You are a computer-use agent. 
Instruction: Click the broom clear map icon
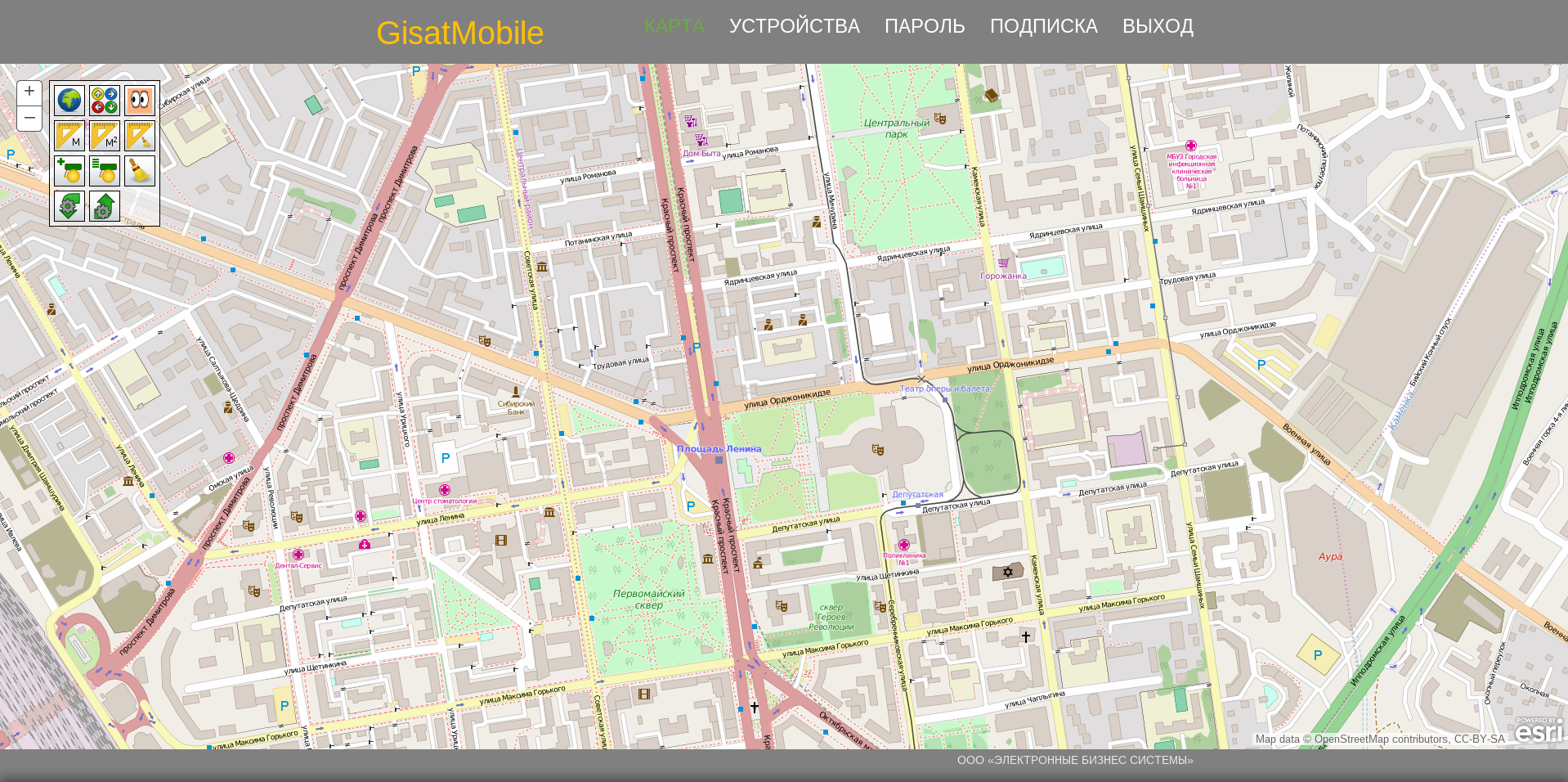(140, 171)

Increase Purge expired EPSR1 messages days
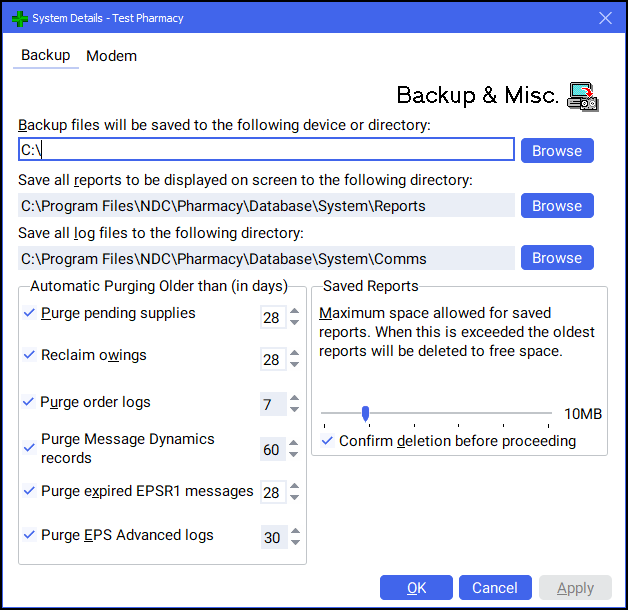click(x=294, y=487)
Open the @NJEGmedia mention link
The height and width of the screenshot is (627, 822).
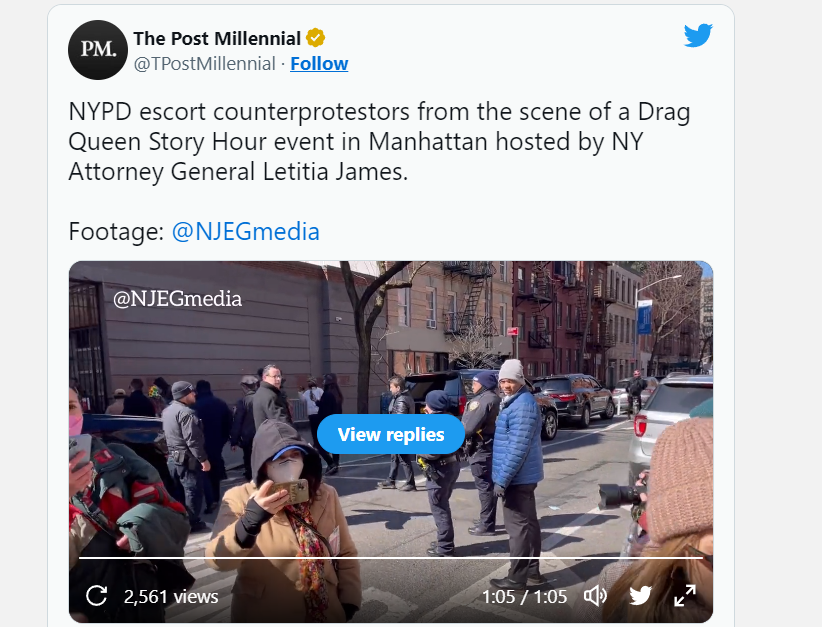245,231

----

### Task brief
Edit the rows above so that "screenshot" becomes "image", with every other word left as it is. Leave the pictures out of your version.

### Exercise result
You are a computer-use agent. 
Instruction: Click the broom clear map icon
(140, 171)

Increase Purge expired EPSR1 messages days
click(x=294, y=487)
Open the @NJEGmedia mention link
The height and width of the image is (627, 822).
245,231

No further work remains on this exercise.